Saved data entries
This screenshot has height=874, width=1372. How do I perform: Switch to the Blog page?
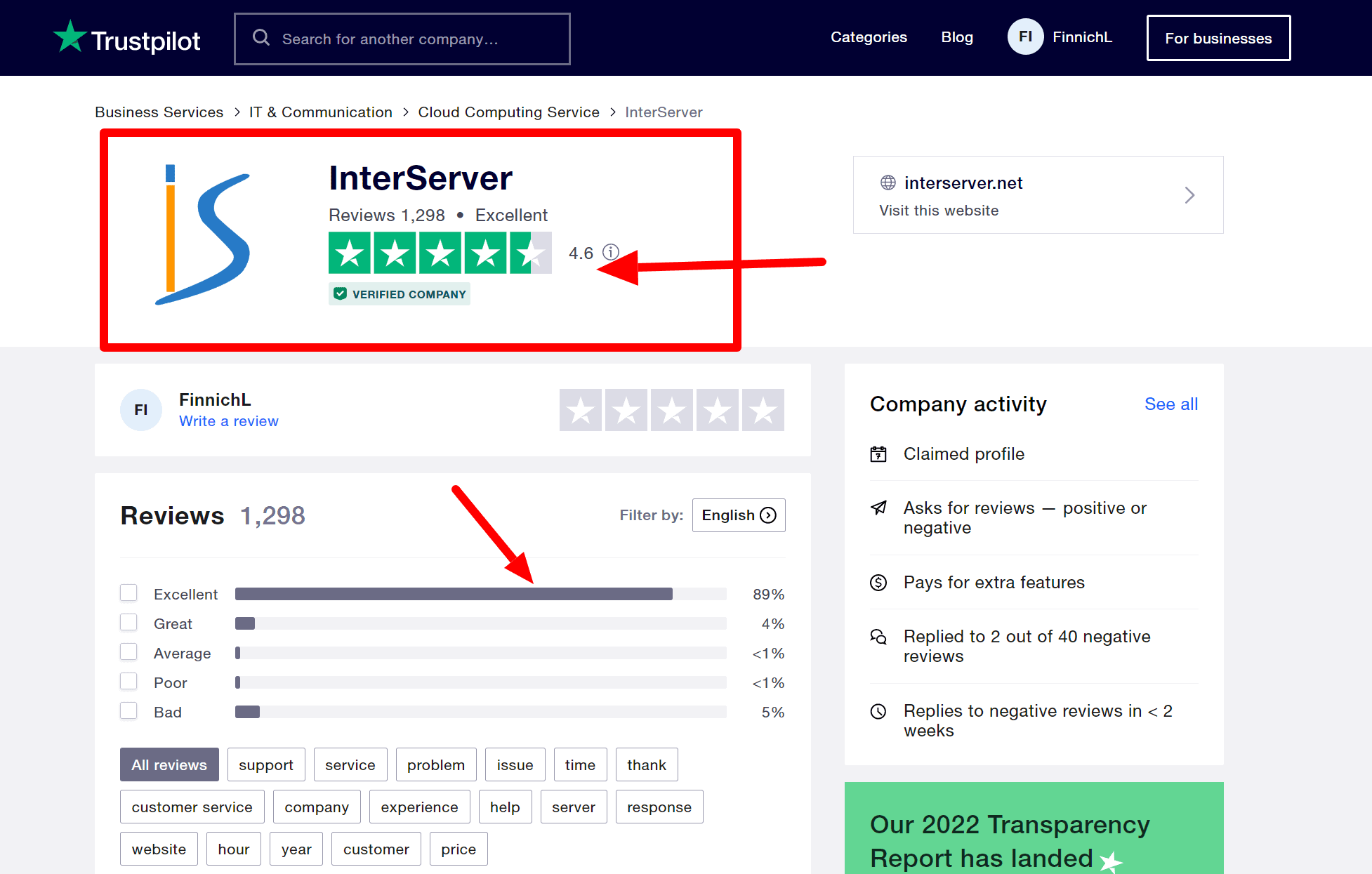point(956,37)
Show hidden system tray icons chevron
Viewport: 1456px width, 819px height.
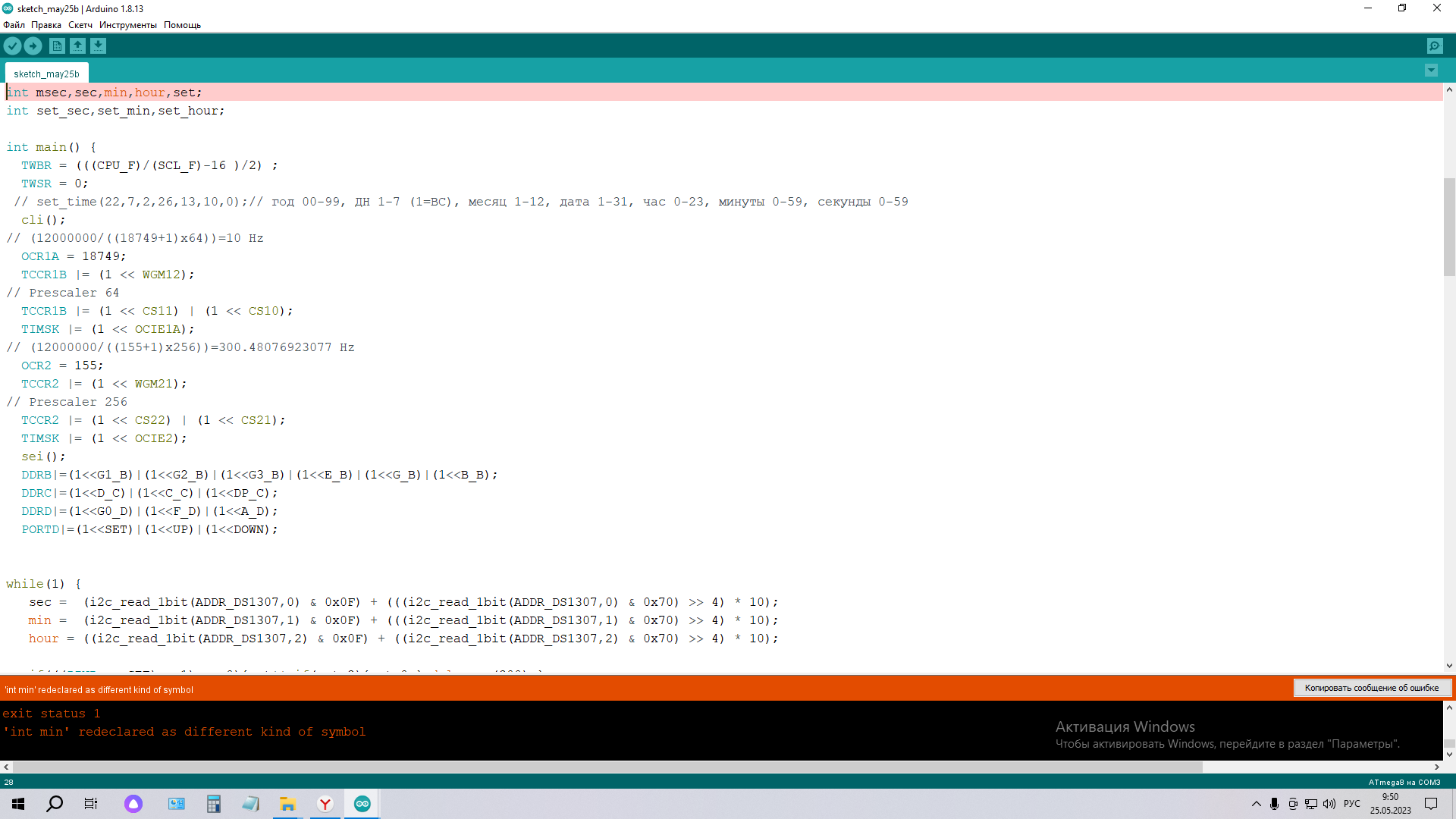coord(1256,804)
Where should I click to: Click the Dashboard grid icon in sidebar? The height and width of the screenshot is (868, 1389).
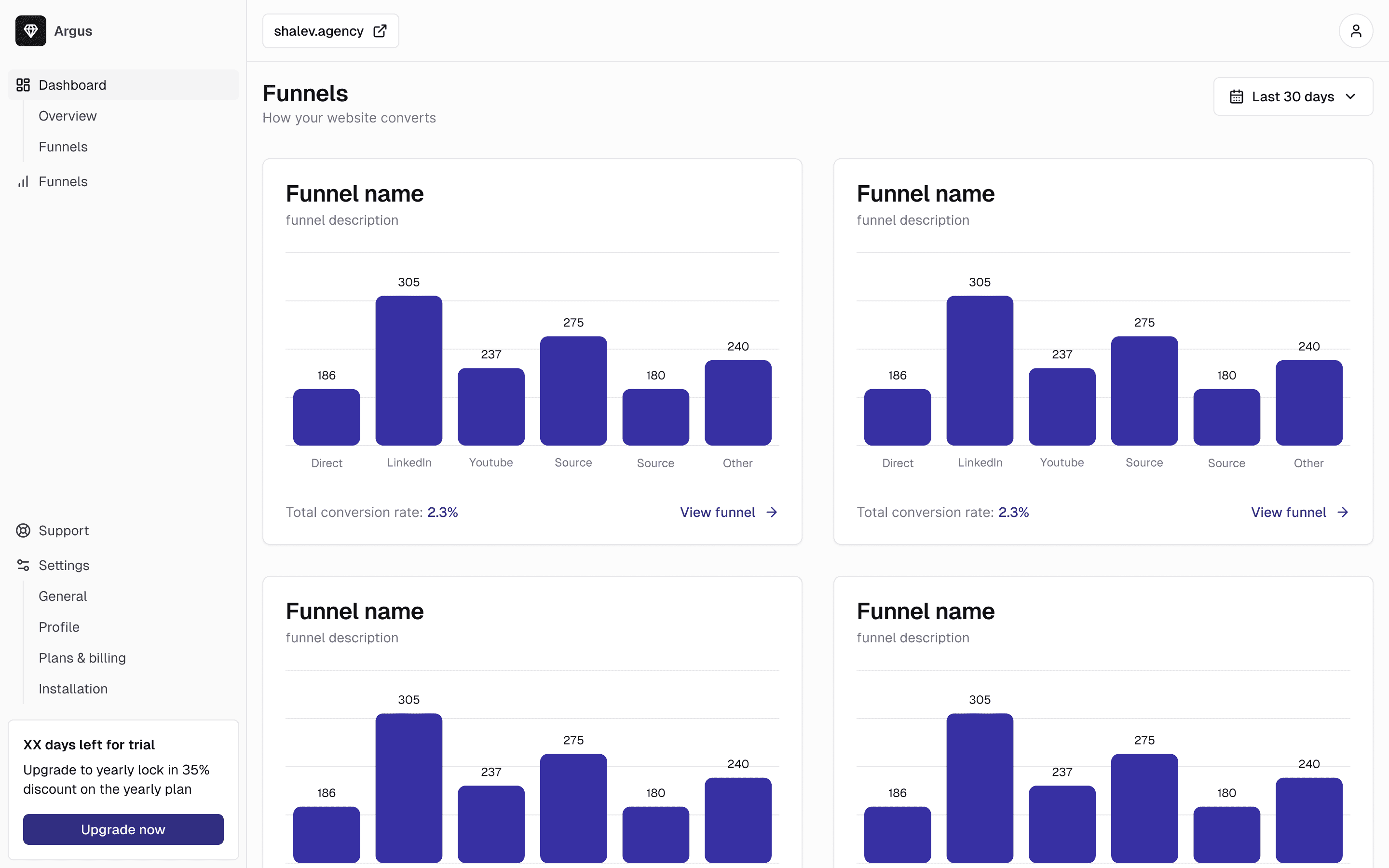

WHAT NEEDS TO BE DONE
All lines from the one containing "Show hidden system tray icons chevron" through the end of the data are to be written out exactly, with nothing added; skip the pictures.

REPLY TO THE TASK
Show hidden system tray icons chevron
Viewport: 1456px width, 819px height.
coord(1256,804)
Where should I click to: Click the Dashboard grid icon in sidebar? The height and width of the screenshot is (868, 1389).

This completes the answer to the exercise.